The thought of the Red Whites outbreeding the Blue Whites would give immense satisfaction, if I didn’t simultaneously know that the Blue Whites in concert with many Yellow Reds are importing Blue Bronzes and Blue Yellows and Blue Blacks to outbreed even the Red Whites.

This is precisely what’s happening.

Some bigots are not happy about who Sarah associates with:

Jewish Democrats have started to hit Sarah Palin hard for her association with former presidential candidate Pat Buchanan

Obama camp connects the dots for Jews: McCain…Palin…Buchanan…”Nazis”:

Barack Obama’s campaign, perhaps miffed at all the Democrat-is-weak-on-Israel theme, started striking back at John McCain almost as soon as he tapped Alaska Gov. Sarah Palin to be his running mate. Where the Dems are trying to paint McCain as more financially out of touch with people, they’re strongly suggesting that his Christian conservative running mate is no friend to the Jews.

“Palin was a supporter of [MSNBC analyst] Pat Buchanan, a right-winger or as many Jews call him: a Nazi sympathizer,” Obama spokesman Mark Bubriski wrote in an email.

This is the likely reason Lawrence Auster thinks Palin should withdraw.
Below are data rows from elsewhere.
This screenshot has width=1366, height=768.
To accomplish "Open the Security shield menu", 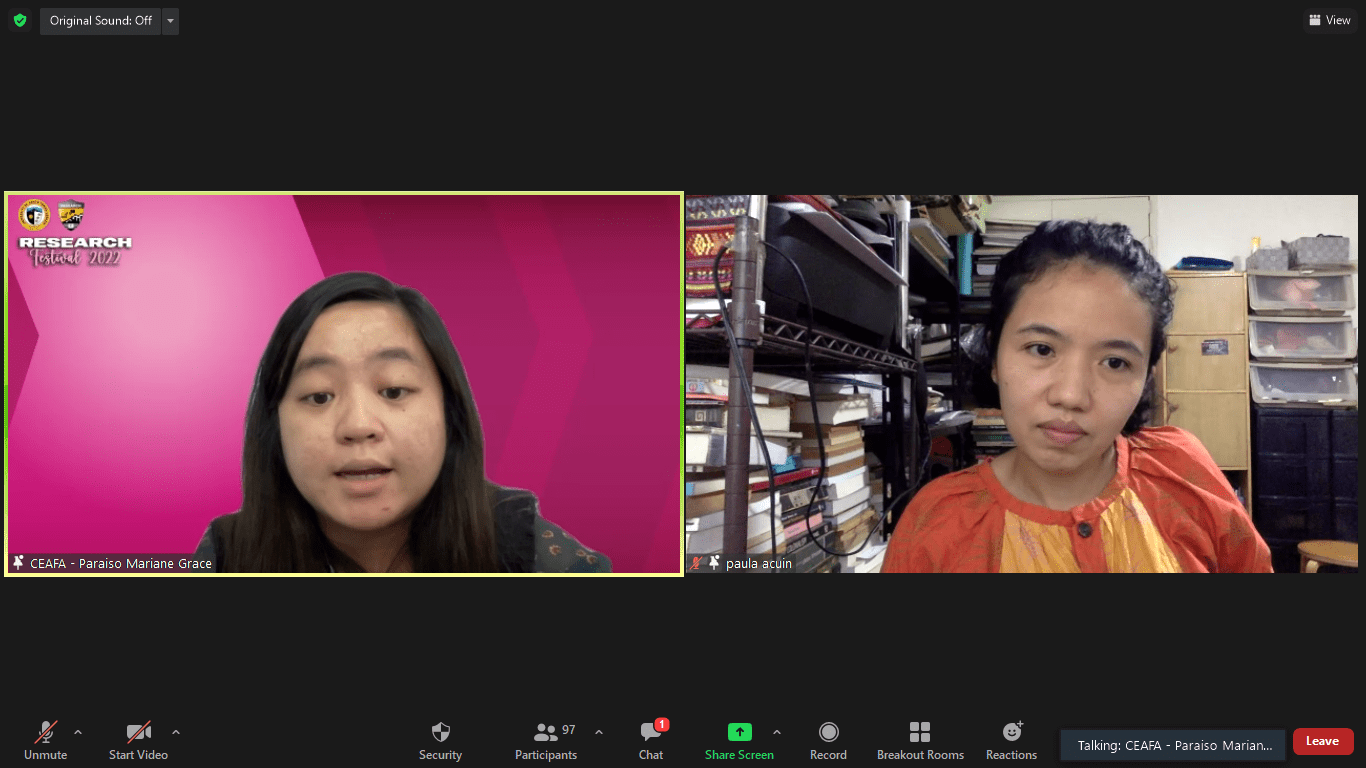I will pos(440,740).
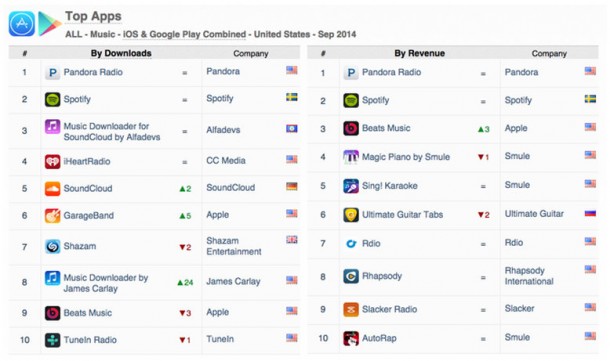
Task: Click the iHeartRadio app icon
Action: coord(53,161)
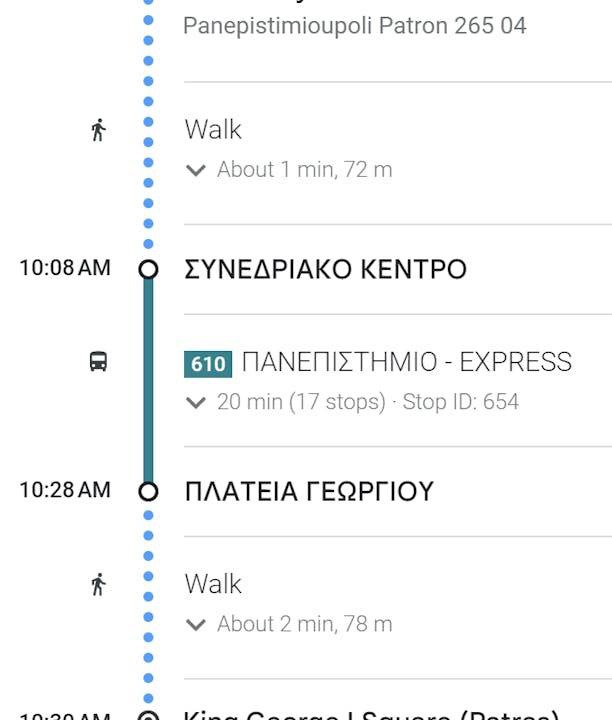
Task: Click the first Walk step label
Action: coord(213,130)
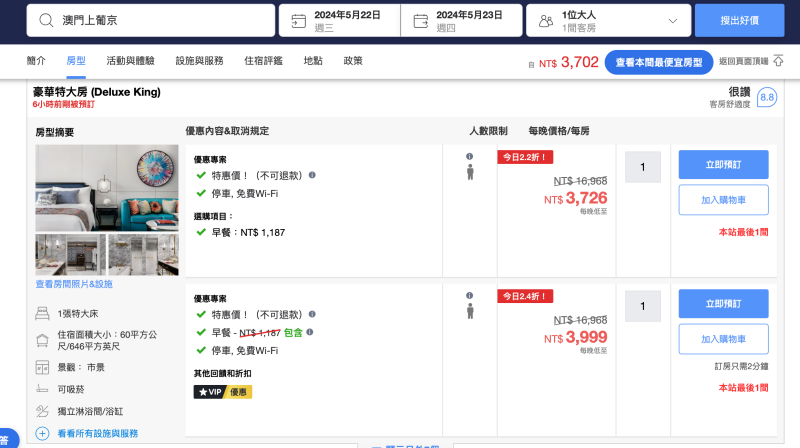This screenshot has width=800, height=448.
Task: Open room quantity selector for NT$ 3,999 offer
Action: (x=642, y=306)
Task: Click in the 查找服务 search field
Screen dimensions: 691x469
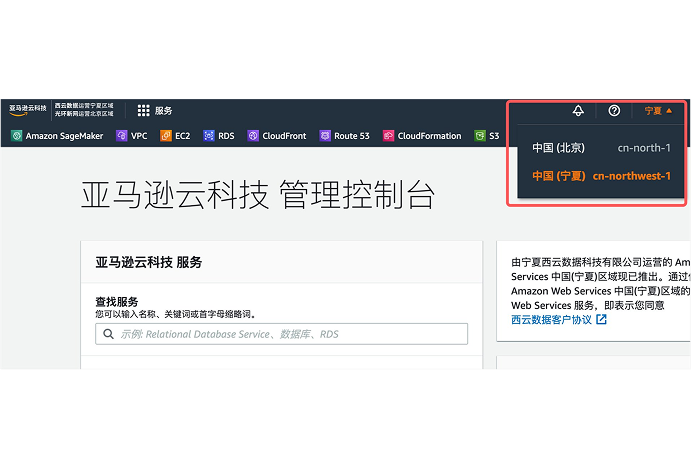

It certainly makes more sense than the rationale he’s currently peddling, which absurdly focuses on Palin’s daughter’s child. Clearly a politician’s support for israel is paramount to Auster. As the ineffective and pathetic nature of his distaste for White reproductive habits plays out look for Auster to fall back on the same six-degrees-of-naziation smears other members of his extended family are already slinging.

Here’s my paramount concern. What is Palin’s position on immigration? Whether she was choosen to create all this hullabaloo about experience, pregnancy, and glass ceilings intentionally or not the result is that precious little attention is given to the fundamental, existential problem facing indigenous Whites: the invasion of hostile, ethnocentric, and fecund non-whites who want what we have. The media and our treasonous politicians are all very eager not to discuss that.